[Data extracts — start]

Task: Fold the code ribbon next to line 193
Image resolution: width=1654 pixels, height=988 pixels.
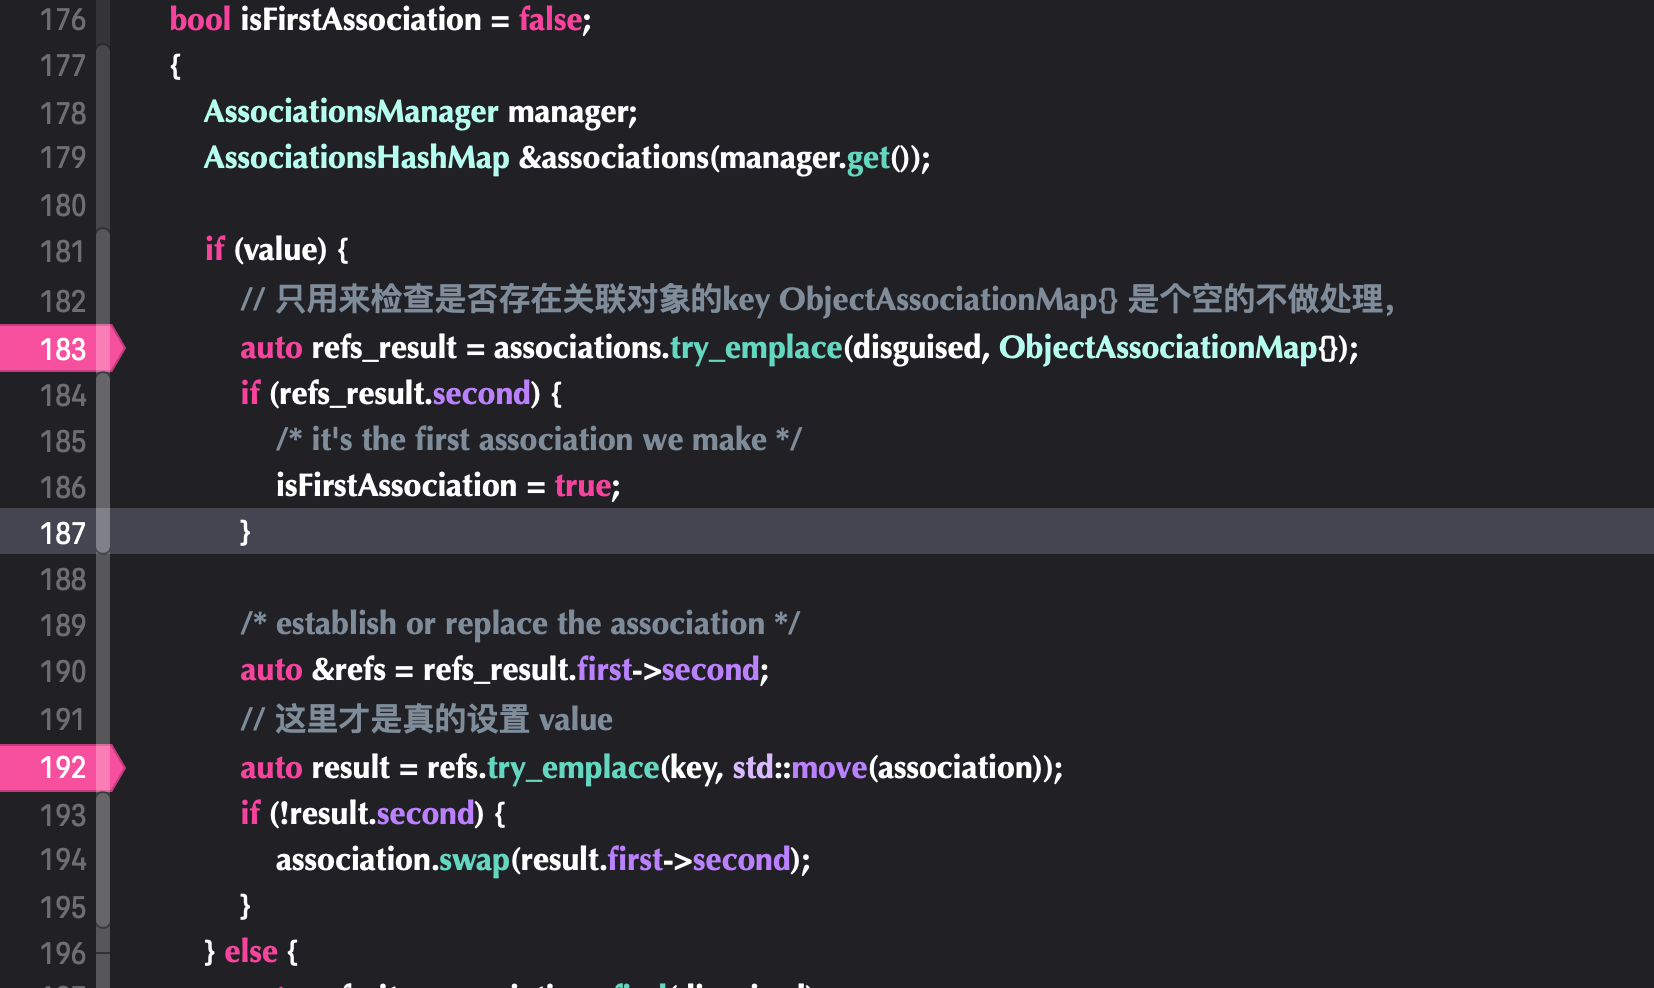Action: 103,815
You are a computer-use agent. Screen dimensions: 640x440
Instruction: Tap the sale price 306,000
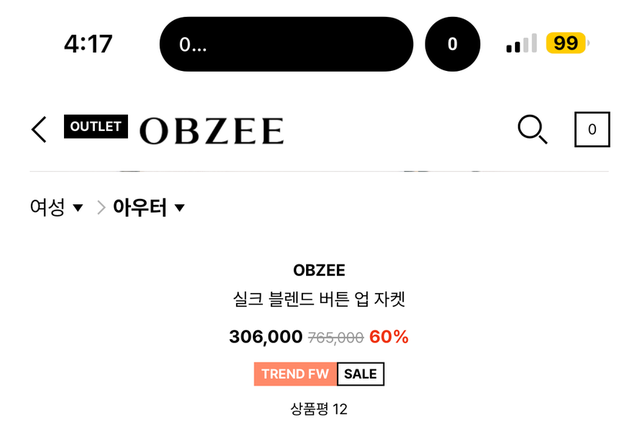pos(265,337)
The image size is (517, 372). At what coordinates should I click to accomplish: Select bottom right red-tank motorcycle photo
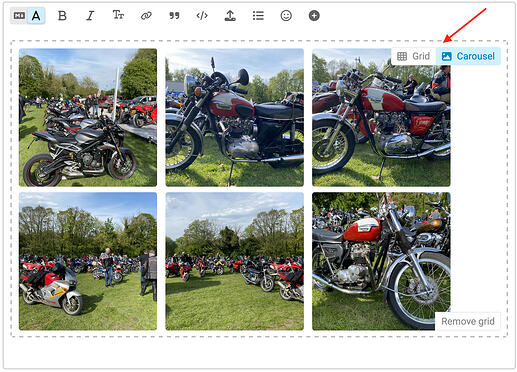[x=381, y=261]
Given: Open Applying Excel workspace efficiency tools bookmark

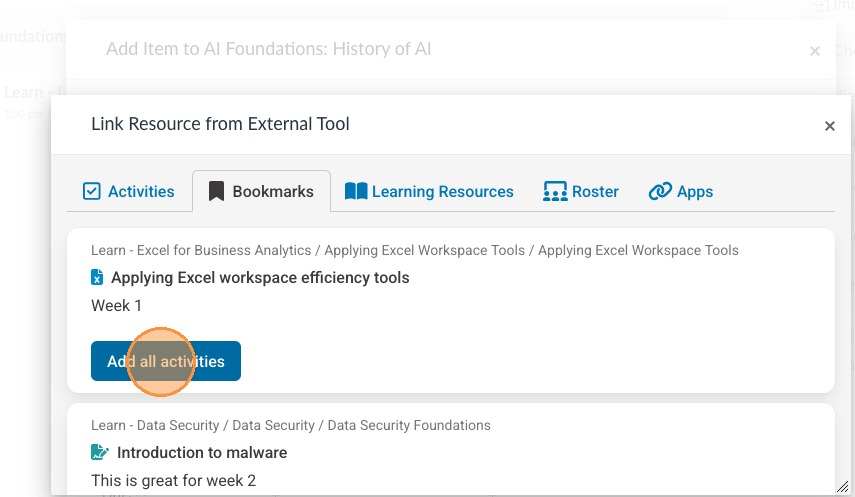Looking at the screenshot, I should [260, 277].
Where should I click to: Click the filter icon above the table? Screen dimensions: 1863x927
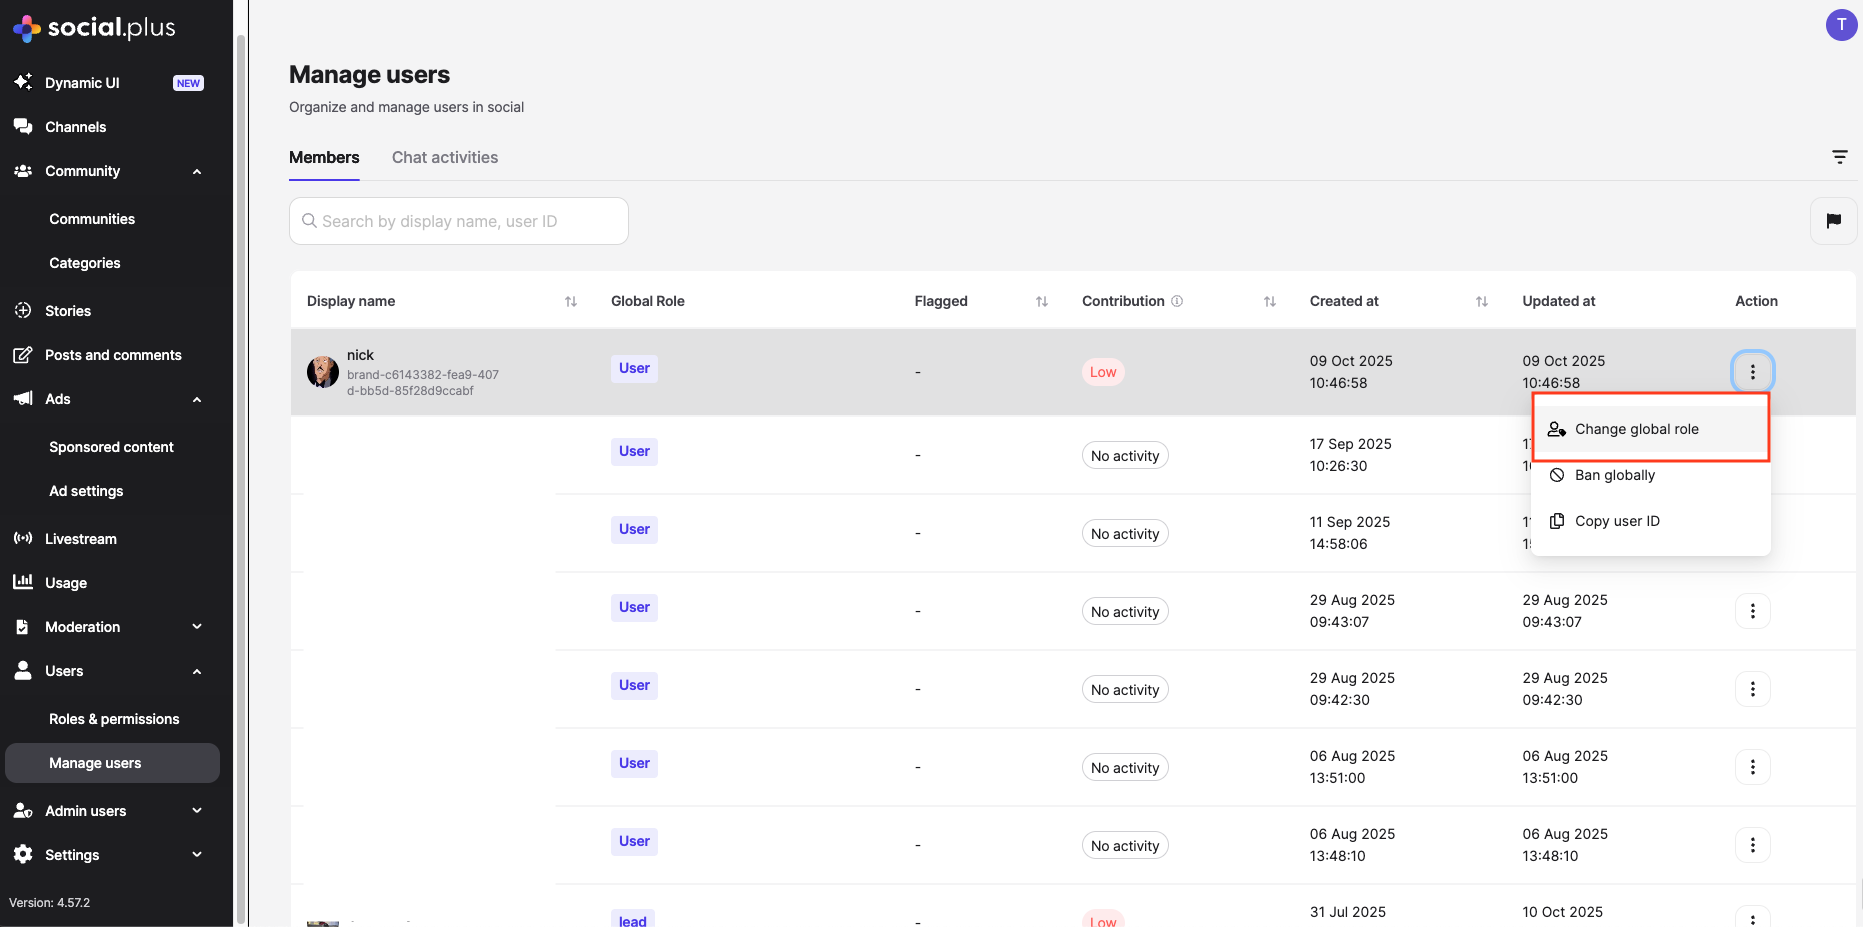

[Data extracts — finish]

> [Action item]: Reproduce all of the entries exactly as they appear, though any picture they include must be omitted.

> [Response to the exercise]:
Task: Fold the code ribbon next to line 193
Image resolution: width=1654 pixels, height=988 pixels.
Action: 103,815
You are a computer-use agent. Screen dimensions: 640x440
Instruction: Tap the sale price 306,000
pos(265,337)
The image size is (517, 372). At what coordinates should I click to accomplish: Select bottom right red-tank motorcycle photo
[x=381, y=261]
Given: Open Applying Excel workspace efficiency tools bookmark

Looking at the screenshot, I should [260, 277].
Where should I click to: Click the filter icon above the table? Screen dimensions: 1863x927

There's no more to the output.